Activity – Among the lines below, list those containing the string "width".

Source material –

________________________

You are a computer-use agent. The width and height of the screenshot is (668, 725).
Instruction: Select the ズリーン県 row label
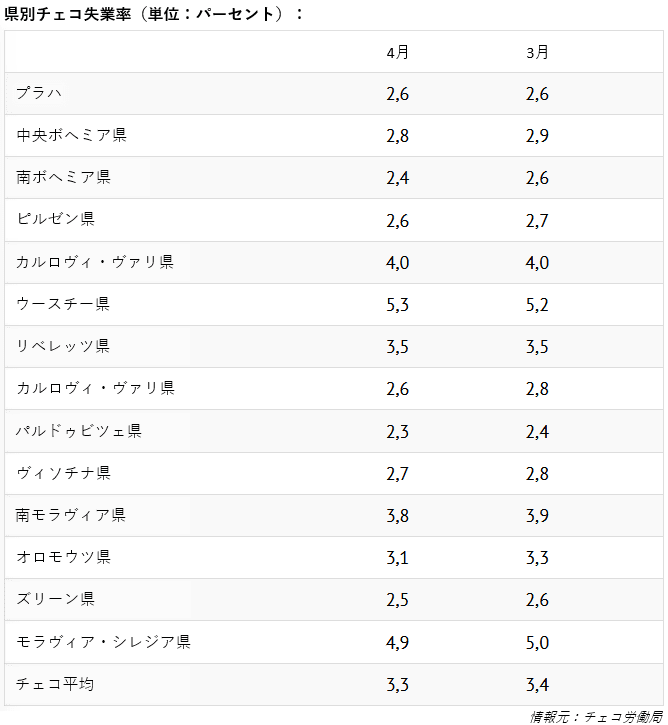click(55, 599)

________________________

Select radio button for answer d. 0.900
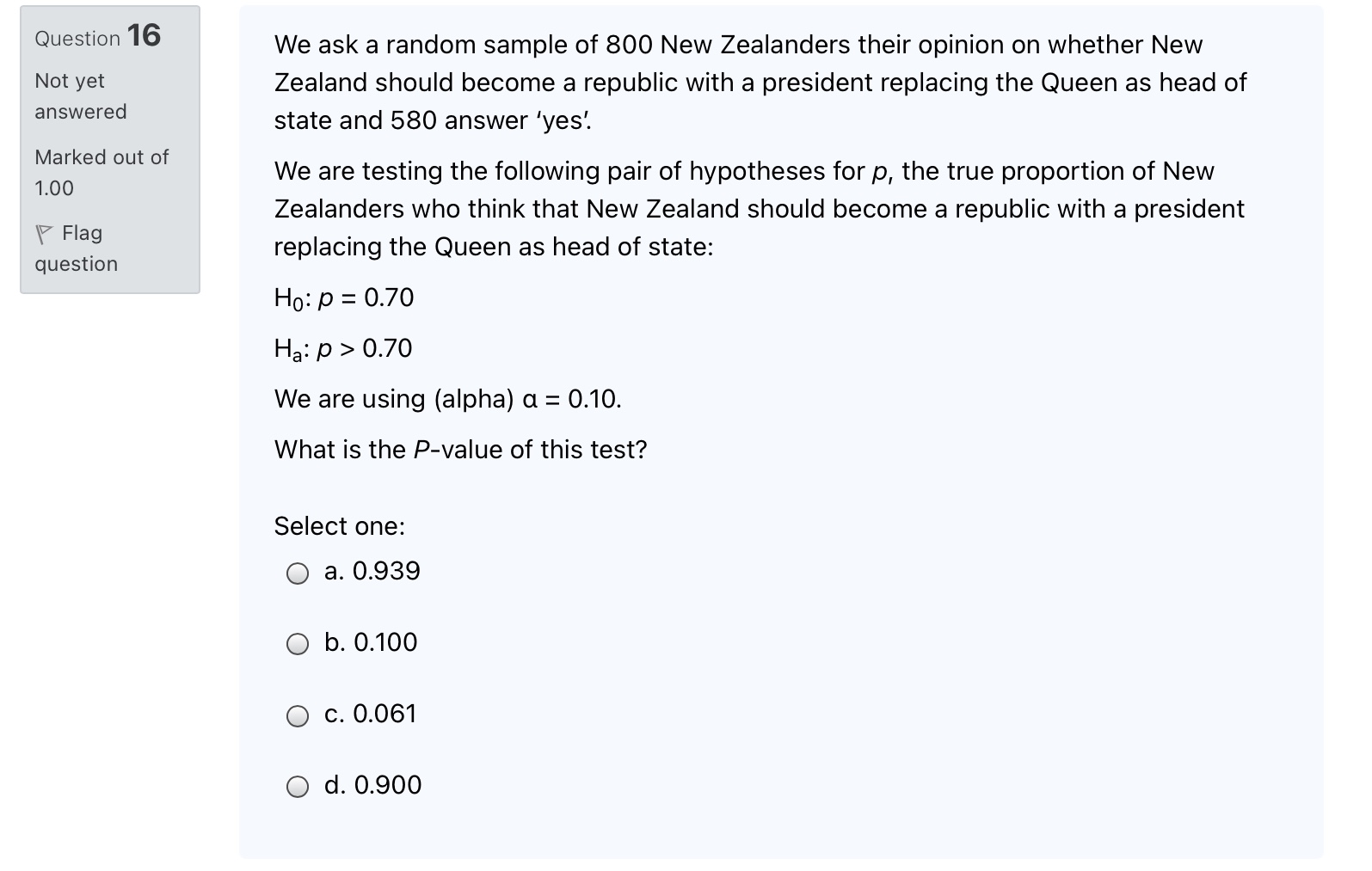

________________________

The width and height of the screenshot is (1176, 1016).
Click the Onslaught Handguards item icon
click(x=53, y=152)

________________________

Result –
You are a computer-use agent. The width and height of the screenshot is (668, 725).
The width and height of the screenshot is (1176, 1016).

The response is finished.